══ INFORMATION PROVIDED ══
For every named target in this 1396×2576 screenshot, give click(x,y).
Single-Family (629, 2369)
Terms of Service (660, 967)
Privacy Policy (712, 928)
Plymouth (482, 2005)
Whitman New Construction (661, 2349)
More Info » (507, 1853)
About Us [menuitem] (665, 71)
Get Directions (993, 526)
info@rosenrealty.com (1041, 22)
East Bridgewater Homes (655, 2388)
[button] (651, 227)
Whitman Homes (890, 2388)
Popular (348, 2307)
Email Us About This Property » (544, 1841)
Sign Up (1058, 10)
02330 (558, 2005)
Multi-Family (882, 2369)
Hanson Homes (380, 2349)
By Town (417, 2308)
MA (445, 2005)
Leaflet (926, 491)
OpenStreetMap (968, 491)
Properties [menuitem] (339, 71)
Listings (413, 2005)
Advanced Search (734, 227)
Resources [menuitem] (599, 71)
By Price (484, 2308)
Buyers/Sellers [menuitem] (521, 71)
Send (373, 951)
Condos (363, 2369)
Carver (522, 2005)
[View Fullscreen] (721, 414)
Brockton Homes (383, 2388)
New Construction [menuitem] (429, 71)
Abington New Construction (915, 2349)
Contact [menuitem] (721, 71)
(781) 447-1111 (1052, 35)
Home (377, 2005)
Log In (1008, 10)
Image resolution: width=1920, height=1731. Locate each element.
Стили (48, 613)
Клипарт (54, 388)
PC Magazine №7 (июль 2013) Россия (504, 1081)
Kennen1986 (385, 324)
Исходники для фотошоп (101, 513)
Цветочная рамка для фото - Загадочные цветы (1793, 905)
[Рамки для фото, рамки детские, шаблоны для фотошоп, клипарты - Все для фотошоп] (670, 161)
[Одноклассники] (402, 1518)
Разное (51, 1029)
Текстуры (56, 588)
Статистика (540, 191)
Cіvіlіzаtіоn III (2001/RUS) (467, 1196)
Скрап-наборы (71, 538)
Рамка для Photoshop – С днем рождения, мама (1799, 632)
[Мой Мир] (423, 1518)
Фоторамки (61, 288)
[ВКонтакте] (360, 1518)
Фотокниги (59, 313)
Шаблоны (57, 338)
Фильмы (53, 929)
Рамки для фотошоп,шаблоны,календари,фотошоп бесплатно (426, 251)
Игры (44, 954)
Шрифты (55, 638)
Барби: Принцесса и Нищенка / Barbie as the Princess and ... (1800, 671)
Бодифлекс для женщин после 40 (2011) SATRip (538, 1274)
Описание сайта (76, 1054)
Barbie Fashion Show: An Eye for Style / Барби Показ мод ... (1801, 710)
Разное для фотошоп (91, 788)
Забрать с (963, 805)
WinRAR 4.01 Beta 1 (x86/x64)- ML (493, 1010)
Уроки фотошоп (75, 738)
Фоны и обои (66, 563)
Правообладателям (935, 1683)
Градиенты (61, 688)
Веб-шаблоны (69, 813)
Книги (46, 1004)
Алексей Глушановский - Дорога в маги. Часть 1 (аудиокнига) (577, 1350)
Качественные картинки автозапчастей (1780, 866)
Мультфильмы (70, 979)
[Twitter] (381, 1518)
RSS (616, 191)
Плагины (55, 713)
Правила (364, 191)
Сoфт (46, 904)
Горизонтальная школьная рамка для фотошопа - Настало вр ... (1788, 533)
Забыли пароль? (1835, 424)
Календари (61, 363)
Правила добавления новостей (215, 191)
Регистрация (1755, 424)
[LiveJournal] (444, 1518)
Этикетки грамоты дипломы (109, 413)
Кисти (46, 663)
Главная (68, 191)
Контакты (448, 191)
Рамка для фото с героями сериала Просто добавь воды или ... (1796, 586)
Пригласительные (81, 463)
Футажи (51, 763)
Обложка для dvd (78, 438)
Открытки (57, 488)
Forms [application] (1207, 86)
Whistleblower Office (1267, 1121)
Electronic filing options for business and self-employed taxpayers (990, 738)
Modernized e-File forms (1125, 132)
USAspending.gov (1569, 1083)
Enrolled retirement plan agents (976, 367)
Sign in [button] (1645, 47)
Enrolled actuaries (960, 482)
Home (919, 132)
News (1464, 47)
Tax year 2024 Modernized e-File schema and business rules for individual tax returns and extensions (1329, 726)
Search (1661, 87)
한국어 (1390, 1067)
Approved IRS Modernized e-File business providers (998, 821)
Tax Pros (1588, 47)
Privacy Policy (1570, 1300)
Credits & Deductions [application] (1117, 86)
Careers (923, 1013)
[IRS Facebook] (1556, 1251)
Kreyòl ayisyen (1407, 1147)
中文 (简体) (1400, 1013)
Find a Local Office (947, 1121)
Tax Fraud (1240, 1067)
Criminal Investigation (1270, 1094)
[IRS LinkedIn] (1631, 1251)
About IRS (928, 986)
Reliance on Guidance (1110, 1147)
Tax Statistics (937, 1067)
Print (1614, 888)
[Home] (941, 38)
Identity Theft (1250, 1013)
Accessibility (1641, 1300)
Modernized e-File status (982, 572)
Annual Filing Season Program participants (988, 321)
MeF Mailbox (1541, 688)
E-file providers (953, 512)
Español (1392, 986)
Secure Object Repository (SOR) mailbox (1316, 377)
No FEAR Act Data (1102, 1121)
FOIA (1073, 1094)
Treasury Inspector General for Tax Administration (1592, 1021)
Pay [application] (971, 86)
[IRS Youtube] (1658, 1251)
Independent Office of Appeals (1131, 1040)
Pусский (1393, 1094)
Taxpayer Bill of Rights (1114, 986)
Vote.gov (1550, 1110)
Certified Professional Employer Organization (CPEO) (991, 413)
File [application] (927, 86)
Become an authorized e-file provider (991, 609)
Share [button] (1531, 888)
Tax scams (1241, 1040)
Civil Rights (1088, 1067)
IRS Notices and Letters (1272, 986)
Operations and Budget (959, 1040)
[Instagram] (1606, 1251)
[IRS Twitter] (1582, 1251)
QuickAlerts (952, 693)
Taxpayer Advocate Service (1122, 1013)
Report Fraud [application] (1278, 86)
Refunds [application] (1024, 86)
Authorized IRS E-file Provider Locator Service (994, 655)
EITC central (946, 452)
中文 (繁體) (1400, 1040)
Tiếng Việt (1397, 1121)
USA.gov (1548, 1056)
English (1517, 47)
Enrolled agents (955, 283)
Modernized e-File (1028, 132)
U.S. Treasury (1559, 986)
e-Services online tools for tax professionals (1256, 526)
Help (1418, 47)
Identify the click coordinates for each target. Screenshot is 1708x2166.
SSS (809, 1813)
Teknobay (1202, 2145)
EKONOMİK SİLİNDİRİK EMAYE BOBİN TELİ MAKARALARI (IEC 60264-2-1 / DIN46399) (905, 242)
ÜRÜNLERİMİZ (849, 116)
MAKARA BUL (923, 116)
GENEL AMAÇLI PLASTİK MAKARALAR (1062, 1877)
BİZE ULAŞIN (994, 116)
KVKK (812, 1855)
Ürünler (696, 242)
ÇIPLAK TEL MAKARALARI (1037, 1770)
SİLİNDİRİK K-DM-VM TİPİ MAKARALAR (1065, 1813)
═══
TASK PROMPT => What is needed is an exact copy of every record above.

EXERCISE SOLUTION =>
For every named target in this 1396×2576 screenshot, give click(x,y).
Single-Family (629, 2369)
Terms of Service (660, 967)
Privacy Policy (712, 928)
Plymouth (482, 2005)
Whitman New Construction (661, 2349)
More Info » (507, 1853)
About Us [menuitem] (665, 71)
Get Directions (993, 526)
info@rosenrealty.com (1041, 22)
East Bridgewater Homes (655, 2388)
[button] (651, 227)
Whitman Homes (890, 2388)
Popular (348, 2307)
Email Us About This Property » (544, 1841)
Sign Up (1058, 10)
02330 (558, 2005)
Multi-Family (882, 2369)
Hanson Homes (380, 2349)
By Town (417, 2308)
MA (445, 2005)
Leaflet (926, 491)
OpenStreetMap (968, 491)
Properties [menuitem] (339, 71)
Listings (413, 2005)
Advanced Search (734, 227)
Resources [menuitem] (599, 71)
By Price (484, 2308)
Buyers/Sellers [menuitem] (521, 71)
Send (373, 951)
Condos (363, 2369)
Carver (522, 2005)
[View Fullscreen] (721, 414)
Brockton Homes (383, 2388)
New Construction [menuitem] (429, 71)
Abington New Construction (915, 2349)
Contact [menuitem] (721, 71)
(781) 447-1111 (1052, 35)
Home (377, 2005)
Log In (1008, 10)
Image resolution: width=1920, height=1731. Locate each element.
Стили (48, 613)
Клипарт (54, 388)
PC Magazine №7 (июль 2013) Россия (504, 1081)
Kennen1986 (385, 324)
Исходники для фотошоп (101, 513)
Цветочная рамка для фото - Загадочные цветы (1793, 905)
[Рамки для фото, рамки детские, шаблоны для фотошоп, клипарты - Все для фотошоп] (670, 161)
[Одноклассники] (402, 1518)
Разное (51, 1029)
Текстуры (56, 588)
Статистика (540, 191)
Cіvіlіzаtіоn III (2001/RUS) (467, 1196)
Скрап-наборы (71, 538)
Рамка для Photoshop – С днем рождения, мама (1799, 632)
[Мой Мир] (423, 1518)
Фоторамки (61, 288)
[ВКонтакте] (360, 1518)
Фотокниги (59, 313)
Шаблоны (57, 338)
Фильмы (53, 929)
Рамки для фотошоп,шаблоны,календари,фотошоп бесплатно (426, 251)
Игры (44, 954)
Шрифты (55, 638)
Барби: Принцесса и Нищенка / Barbie as the Princess and ... (1800, 671)
Бодифлекс для женщин после 40 (2011) SATRip (538, 1274)
Описание сайта (76, 1054)
Barbie Fashion Show: An Eye for Style / Барби Показ мод ... (1801, 710)
Разное для фотошоп (91, 788)
Забрать с (963, 805)
WinRAR 4.01 Beta 1 (x86/x64)- ML (493, 1010)
Уроки фотошоп (75, 738)
Фоны и обои (66, 563)
Правообладателям (935, 1683)
Градиенты (61, 688)
Веб-шаблоны (69, 813)
Книги (46, 1004)
Алексей Глушановский - Дорога в маги. Часть 1 (аудиокнига) (577, 1350)
Качественные картинки автозапчастей (1780, 866)
Мультфильмы (70, 979)
[Twitter] (381, 1518)
RSS (616, 191)
Плагины (55, 713)
Правила (364, 191)
Сoфт (46, 904)
Горизонтальная школьная рамка для фотошопа - Настало вр ... (1788, 533)
Забыли пароль? (1835, 424)
Календари (61, 363)
Правила добавления новостей (215, 191)
Регистрация (1755, 424)
[LiveJournal] (444, 1518)
Этикетки грамоты дипломы (109, 413)
Кисти (46, 663)
Главная (68, 191)
Контакты (448, 191)
Рамка для фото с героями сериала Просто добавь воды или ... (1796, 586)
Пригласительные (81, 463)
Футажи (51, 763)
Обложка для dvd (78, 438)
Открытки (57, 488)
Forms [application] (1207, 86)
Whistleblower Office (1267, 1121)
Electronic filing options for business and self-employed taxpayers (990, 738)
Modernized e-File forms (1125, 132)
USAspending.gov (1569, 1083)
Enrolled retirement plan agents (976, 367)
Sign in [button] (1645, 47)
Enrolled actuaries (960, 482)
Home (919, 132)
News (1464, 47)
Tax year 2024 Modernized e-File schema and business rules for individual tax returns and extensions (1329, 726)
Search (1661, 87)
한국어 (1390, 1067)
Approved IRS Modernized e-File business providers (998, 821)
Tax Pros (1588, 47)
Privacy Policy (1570, 1300)
Credits & Deductions [application] (1117, 86)
Careers (923, 1013)
[IRS Facebook] (1556, 1251)
Kreyòl ayisyen (1407, 1147)
中文 (简体) (1400, 1013)
Find a Local Office (947, 1121)
Tax Fraud (1240, 1067)
Criminal Investigation (1270, 1094)
[IRS LinkedIn] (1631, 1251)
About IRS (928, 986)
Reliance on Guidance (1110, 1147)
Tax Statistics (937, 1067)
Print (1614, 888)
[Home] (941, 38)
Identity Theft (1250, 1013)
Accessibility (1641, 1300)
Modernized e-File status (982, 572)
Annual Filing Season Program participants (988, 321)
MeF Mailbox (1541, 688)
E-file providers (953, 512)
Español (1392, 986)
Secure Object Repository (SOR) mailbox (1316, 377)
No FEAR Act Data (1102, 1121)
FOIA (1073, 1094)
Treasury Inspector General for Tax Administration (1592, 1021)
Pay [application] (971, 86)
[IRS Youtube] (1658, 1251)
Independent Office of Appeals (1131, 1040)
Pусский (1393, 1094)
Taxpayer Bill of Rights (1114, 986)
Vote.gov (1550, 1110)
Certified Professional Employer Organization (CPEO) (991, 413)
File [application] (927, 86)
Become an authorized e-file provider (991, 609)
Share [button] (1531, 888)
Tax scams (1241, 1040)
Civil Rights (1088, 1067)
IRS Notices and Letters (1272, 986)
Operations and Budget (959, 1040)
[Instagram] (1606, 1251)
[IRS Twitter] (1582, 1251)
QuickAlerts (952, 693)
Taxpayer Advocate Service (1122, 1013)
Report Fraud [application] (1278, 86)
Refunds [application] (1024, 86)
Authorized IRS E-file Provider Locator Service (994, 655)
EITC central (946, 452)
中文 (繁體) (1400, 1040)
Tiếng Việt (1397, 1121)
USA.gov (1548, 1056)
English (1517, 47)
Enrolled agents (955, 283)
Modernized e-File (1028, 132)
U.S. Treasury (1559, 986)
e-Services online tools for tax professionals (1256, 526)
Help (1418, 47)
Identify the click coordinates for each target. Screenshot is 1708x2166.
SSS (809, 1813)
Teknobay (1202, 2145)
EKONOMİK SİLİNDİRİK EMAYE BOBİN TELİ MAKARALARI (IEC 60264-2-1 / DIN46399) (905, 242)
ÜRÜNLERİMİZ (849, 116)
MAKARA BUL (923, 116)
GENEL AMAÇLI PLASTİK MAKARALAR (1062, 1877)
BİZE ULAŞIN (994, 116)
KVKK (812, 1855)
Ürünler (696, 242)
ÇIPLAK TEL MAKARALARI (1037, 1770)
SİLİNDİRİK K-DM-VM TİPİ MAKARALAR (1065, 1813)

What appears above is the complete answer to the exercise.